You may have noticed there’s an ugly and unfortunate current developing in some of the protests against Proposition 8 in California. Namely white gays, blaming blacks for its passage. Even Andrew Sullivan, who has been blaming blacks for a couple of days now, has noticed that perhaps things are getting a little out of hand.

Altogether, as Mark Steyn puts it, this wasn’t quite the possibility for post-election civil discord people were anticipating:

The media were warning that if the election went the wrong way there’d be riots, but I didn’t realize they meant Klansmen in Abercrombie polos roaming West Hollywood itching for a rumble.
(NRO)

One of the most visible recurring problems here is the frustration many gay men and women are experiencing with the question of how blacks could “betray” the cause of universal civil rights, after such a long and noble struggle of their own to secure them. Confronting this matter directly in an opinion in the Los Angeles Times, Jasmyne Cannick raises several worthwhile points of explanation. Most notably, a misunderstanding on the part of white gays about both the origins and requirements of an appeal to the black community:

[T]he black civil rights movement was essentially born out of and driven by the black church; social justice and religion are inextricably intertwined in the black community. To many blacks, civil rights are grounded in Christianity — not something separate and apart from religion but synonymous with it. To the extent that the issue of gay marriage seemed to be pitted against the church, it was going to be a losing battle in my community.

[...]

Likewise, holding the occasional town-hall meeting in Leimert Park — the one part of the black community where they now feel safe thanks to gentrification — to tell black people how to vote on something gay isn’t effective outreach either.
(LAT)

In a consistent vein she adds on her site:

[G]ays are headed to Long Beach tonight to protest. I wonder though why they are moving from Westwood to Long Beach and skipping past Compton, Watts, and South L.A.?
(Jasmyne Cannick)

While fear and conceit are definitely in evidence, more pertinent is the matter of misdirection in the division between political friends and enemies. In ordinary times, the necessary accord for putting these two parties back into a grudging spiritual alignment would be to unify against the common enemy: the invidious conservative power structure.
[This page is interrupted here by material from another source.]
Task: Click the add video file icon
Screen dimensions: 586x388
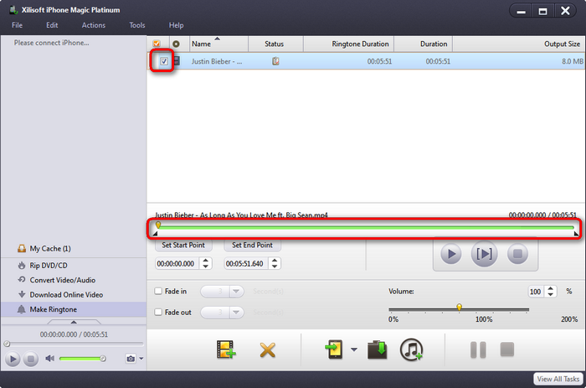Action: click(x=224, y=349)
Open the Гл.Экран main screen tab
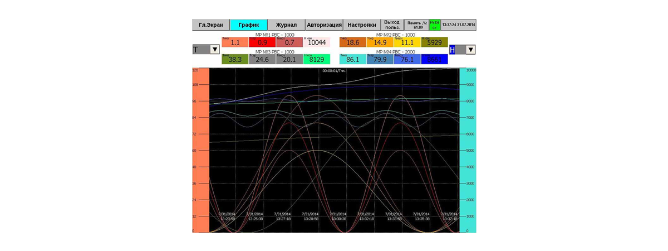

Thus the real trouble is that simultaneous with the passage of Proposition 8, this conservative power structure and government has been quite visibly thrown down by the election of Barack Obama and the Democrats. The once titanic foe is now in pieces, scattered and preoccupied with internal reexamination and a painful reconsolidation project. It isn’t a party to this debate, it isn’t even a party with an agenda of any kind at the moment. So it is that without a Tito to oppose in common struggle, the Balkan coalition of Yugoslavian dissidents become Serbs, Croats, and Bosnians, almost eager to turn on each other. Head north to peaceful Slovenia says me. Call it Oregon.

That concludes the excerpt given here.